What's important? Ask the nearest man


HOW Schools Shortchange Women," a massive report issued last week by the American Association of University Women, made the front page of most major newspapers. In no uncertain terms, it said America's schools are places where young people learn not only their ABC's but the hard lessons of a society that judges its members by gender.

Despite four decades of focusing on such discrimination, we're still witnessing blatant mistreatment of women and girls in the schools.

My guess is that the report will generate appropriate hand-wringing, the requisite number of investigative committees in school systems and teacher-education institutions and a flood of recommendations for what should be done. Then it will be placed back on the shelf and ignored.
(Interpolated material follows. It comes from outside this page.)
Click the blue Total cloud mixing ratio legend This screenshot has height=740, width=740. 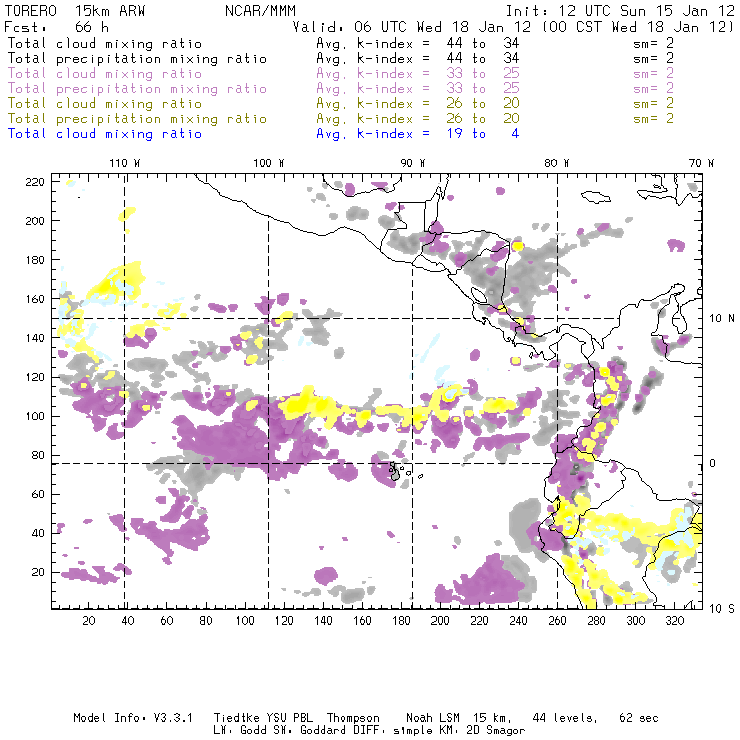click(105, 134)
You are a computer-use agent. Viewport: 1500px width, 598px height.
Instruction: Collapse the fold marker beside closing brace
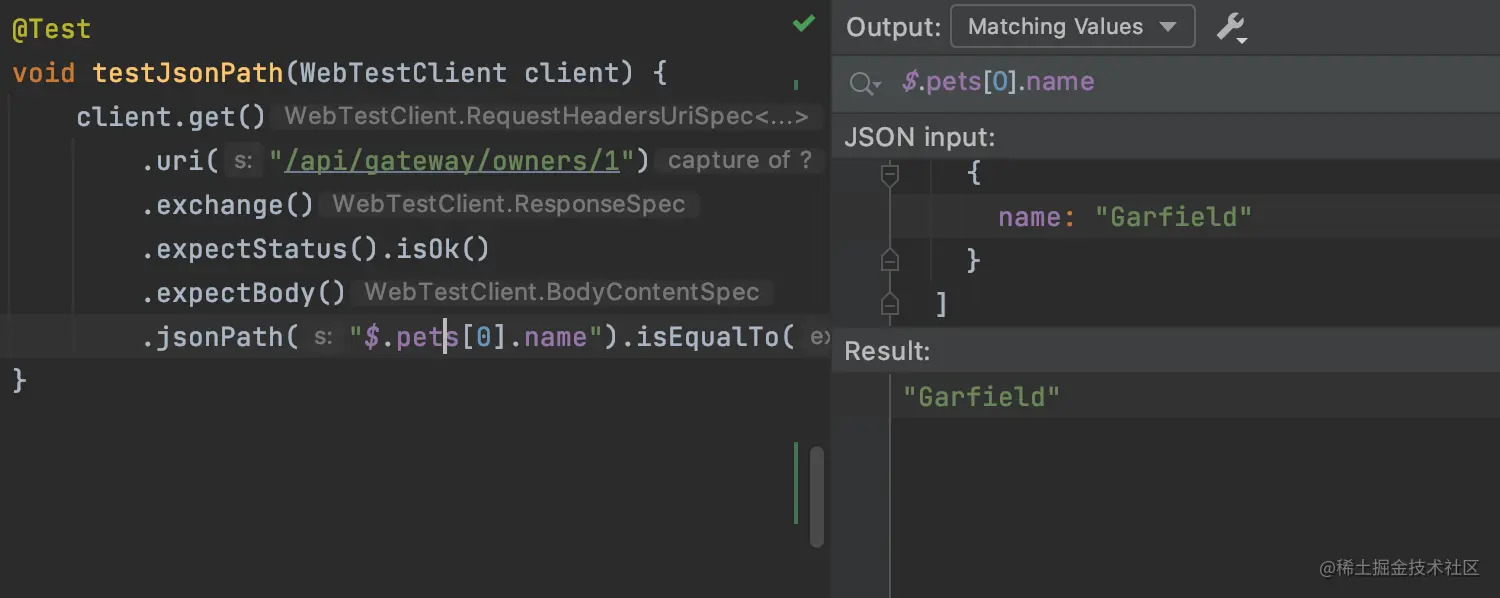pyautogui.click(x=889, y=260)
After all, these charges are old hat. What the report has done is to synthesize about 1,000 studies and publications on sex discrimination in the nation's schools, most of which date from the '70s and '80s.

This isn't to say the report is extraneous or unimportant. Merely the accumulation of all the information is no small accomplishment. But there is nothing new here, and if we were serious about correcting gender discrimination, we surely could have made a greater dent by now.

The major problem is that discrimination on the basis of sex is not simply an educational problem; it is a societal problem. What happens on a daily basis in the classrooms of this nation is mirrored in the workplace, where women still earn 69 cents for every dollar earned by men.

The study finds that girls are more often ignored in classrooms than are boys. That's symptomatic of medical and law schools, where women are in the minority. The study finds that women are underrepresented in math and science careers. That's paralleled in the field of education itself, where despite the fact that women comprise a majority of teachers, more than 95 percent of the nation's public school superintendents are male.

What it will take to combat the problem is the conviction that this kind of discrimination should be addressed in every segment of American society, public and private.

To be sure, there have been some improvements. The landmark 1972 Title IX legislation banning sex discrimination in federally funded education programs has helped, though much remains to be done. Women's athletics have received increased attention and funding. Textbooks have become more sensitive to gender issues. The number of women administrators has increased steadily, though it is still embarrassingly small. There are also hopeful signs in curriculum and teaching practices. Having children read real literature instead of the traditional "Dick and Jane" basal readers exposes them to more female subjects and authors. And many schools are trying to make education a cooperative enterprise rather than a competitive one. This makes learning more hospitable to girls.

But in many ways these changes are simply window dressing. The solution is more complex than simply providing more female role models, because some females who "make it" in a male-dominated world do so by buying into the very same male stereotypes that devalue women. The real evil of sex discrimination, like any other oppression, is that it devalues the humanity of the individual.

Our society ought not to expect everyone to conform to the white male model of what is important and valuable. The ideal should be to accept and celebrate our races, our genders, our ethnicities, our ages or whatever qualities define us as people. The challenges to equality are formidable and will require great creativity and ingenuity. It makes no sense economically, educationally or morally to shortchange a large segment of our youth.

Joan Develin Coley is a professor of education at Western Maryland College.